- **Exercise goal**:
Show, from the entries below, every line in which "computer" appears.

- **Excerpted data**:
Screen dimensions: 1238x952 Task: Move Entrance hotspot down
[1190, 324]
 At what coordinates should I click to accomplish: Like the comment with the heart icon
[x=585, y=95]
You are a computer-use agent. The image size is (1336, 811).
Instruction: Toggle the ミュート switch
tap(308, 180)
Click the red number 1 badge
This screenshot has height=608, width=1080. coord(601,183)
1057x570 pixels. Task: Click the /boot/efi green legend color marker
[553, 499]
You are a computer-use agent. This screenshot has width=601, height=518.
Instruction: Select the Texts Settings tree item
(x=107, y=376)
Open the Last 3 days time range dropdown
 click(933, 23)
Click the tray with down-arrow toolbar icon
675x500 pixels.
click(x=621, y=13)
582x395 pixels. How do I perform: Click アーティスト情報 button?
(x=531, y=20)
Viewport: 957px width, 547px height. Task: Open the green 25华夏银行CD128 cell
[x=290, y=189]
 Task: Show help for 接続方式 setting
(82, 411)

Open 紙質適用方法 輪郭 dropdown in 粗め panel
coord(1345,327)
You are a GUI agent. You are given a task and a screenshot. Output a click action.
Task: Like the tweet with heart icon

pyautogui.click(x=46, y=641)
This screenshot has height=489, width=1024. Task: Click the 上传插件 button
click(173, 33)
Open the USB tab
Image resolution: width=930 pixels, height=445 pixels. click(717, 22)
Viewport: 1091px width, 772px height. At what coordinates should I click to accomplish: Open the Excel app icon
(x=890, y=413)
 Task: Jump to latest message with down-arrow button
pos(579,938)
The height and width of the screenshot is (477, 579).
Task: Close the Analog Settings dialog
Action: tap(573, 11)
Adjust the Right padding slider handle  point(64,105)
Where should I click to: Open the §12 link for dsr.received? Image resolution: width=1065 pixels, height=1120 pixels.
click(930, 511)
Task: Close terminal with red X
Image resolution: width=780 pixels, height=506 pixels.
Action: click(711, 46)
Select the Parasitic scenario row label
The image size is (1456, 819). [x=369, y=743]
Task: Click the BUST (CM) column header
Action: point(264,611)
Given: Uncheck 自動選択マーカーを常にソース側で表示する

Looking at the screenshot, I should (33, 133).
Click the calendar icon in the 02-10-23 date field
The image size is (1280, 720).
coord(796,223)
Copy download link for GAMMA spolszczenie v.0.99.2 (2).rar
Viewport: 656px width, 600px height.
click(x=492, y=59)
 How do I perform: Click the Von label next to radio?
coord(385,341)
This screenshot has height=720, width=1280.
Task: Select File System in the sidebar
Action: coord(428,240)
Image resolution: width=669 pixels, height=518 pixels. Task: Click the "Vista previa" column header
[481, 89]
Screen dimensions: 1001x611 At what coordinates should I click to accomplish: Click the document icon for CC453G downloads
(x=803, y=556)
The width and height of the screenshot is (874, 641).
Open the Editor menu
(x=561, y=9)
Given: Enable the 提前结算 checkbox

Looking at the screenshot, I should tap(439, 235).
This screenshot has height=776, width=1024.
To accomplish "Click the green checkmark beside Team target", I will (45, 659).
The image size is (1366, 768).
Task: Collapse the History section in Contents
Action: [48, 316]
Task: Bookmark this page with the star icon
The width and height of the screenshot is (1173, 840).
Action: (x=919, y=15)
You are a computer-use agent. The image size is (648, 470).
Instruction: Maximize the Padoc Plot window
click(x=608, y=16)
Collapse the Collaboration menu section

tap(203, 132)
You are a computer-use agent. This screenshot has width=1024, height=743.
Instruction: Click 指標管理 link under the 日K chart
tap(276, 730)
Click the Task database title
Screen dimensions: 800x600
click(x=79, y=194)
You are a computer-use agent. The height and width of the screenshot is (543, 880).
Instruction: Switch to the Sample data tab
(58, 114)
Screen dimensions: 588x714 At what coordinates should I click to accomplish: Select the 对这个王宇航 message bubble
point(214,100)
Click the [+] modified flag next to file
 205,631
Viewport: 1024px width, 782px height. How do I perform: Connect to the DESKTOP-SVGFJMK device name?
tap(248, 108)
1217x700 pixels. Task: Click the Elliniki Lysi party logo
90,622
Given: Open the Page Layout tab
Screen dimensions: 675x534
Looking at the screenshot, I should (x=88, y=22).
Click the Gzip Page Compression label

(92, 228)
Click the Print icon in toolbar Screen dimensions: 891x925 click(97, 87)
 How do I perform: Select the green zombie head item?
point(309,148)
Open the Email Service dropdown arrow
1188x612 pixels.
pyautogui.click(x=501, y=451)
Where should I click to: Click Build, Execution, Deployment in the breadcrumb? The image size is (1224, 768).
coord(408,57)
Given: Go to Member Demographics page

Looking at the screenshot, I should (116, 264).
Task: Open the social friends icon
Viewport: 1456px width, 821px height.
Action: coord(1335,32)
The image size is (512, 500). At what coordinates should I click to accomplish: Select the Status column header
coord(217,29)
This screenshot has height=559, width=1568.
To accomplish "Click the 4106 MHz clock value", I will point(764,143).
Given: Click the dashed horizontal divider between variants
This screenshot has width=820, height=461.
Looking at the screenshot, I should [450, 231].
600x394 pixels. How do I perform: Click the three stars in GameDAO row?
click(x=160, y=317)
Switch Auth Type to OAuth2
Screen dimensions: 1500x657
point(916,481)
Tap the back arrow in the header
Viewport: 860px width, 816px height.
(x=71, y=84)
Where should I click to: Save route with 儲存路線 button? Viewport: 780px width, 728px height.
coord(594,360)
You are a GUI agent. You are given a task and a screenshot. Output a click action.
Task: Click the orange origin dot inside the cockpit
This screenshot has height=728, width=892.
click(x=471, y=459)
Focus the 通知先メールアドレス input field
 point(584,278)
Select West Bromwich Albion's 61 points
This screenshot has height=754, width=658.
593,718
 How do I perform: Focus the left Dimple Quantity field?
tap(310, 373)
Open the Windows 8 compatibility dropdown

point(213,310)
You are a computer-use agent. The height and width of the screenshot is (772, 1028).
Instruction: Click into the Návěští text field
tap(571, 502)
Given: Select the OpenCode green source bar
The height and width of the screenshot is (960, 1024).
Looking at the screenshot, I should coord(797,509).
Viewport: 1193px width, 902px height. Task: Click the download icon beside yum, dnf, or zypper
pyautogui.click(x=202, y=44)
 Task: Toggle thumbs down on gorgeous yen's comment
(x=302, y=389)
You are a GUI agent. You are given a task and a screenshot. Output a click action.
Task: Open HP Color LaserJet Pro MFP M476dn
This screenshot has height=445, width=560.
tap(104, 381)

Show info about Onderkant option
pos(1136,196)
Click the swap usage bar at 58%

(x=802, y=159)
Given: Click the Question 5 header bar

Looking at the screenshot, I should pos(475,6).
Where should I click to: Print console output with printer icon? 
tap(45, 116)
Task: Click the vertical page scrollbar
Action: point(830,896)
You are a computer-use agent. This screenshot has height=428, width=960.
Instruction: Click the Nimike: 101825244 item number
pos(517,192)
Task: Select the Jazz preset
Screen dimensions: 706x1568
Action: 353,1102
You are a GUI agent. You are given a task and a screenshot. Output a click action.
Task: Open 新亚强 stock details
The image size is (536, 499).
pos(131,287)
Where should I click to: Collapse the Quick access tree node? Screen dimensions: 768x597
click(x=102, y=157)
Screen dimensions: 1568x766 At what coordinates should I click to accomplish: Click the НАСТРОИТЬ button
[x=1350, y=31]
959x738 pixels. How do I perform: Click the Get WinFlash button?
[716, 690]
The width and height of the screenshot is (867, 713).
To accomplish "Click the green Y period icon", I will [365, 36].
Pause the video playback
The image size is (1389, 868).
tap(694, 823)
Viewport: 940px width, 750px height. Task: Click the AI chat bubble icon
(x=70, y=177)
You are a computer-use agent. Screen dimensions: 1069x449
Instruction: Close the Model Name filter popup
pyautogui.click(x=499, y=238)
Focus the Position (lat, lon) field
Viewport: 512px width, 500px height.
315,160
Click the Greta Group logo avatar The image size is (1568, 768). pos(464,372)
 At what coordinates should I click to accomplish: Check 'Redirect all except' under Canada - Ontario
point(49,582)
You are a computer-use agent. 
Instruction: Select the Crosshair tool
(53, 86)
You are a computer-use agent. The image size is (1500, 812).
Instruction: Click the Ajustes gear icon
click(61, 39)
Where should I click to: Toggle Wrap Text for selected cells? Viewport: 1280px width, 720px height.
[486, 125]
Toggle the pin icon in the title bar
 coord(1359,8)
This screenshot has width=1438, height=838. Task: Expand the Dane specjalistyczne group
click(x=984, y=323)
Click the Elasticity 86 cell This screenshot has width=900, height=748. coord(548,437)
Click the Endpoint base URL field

- **Answer to the problem**:
You are a computer-use agent. The image size is (1336, 811).
You are a computer-use agent. This screenshot has width=601, height=518.
You are a computer-use agent. The image size is (648, 470).
You are a computer-use agent. This screenshot has width=1024, height=743.
You are a computer-use agent. The height and width of the screenshot is (543, 880).
You are a computer-use agent. The height and width of the screenshot is (772, 1028).
You are a computer-use agent. This screenshot has height=428, width=960.
You are a computer-use agent. Screen dimensions: 1069x449
You are a computer-use agent. 
You are a computer-use agent. The image size is (1500, 812).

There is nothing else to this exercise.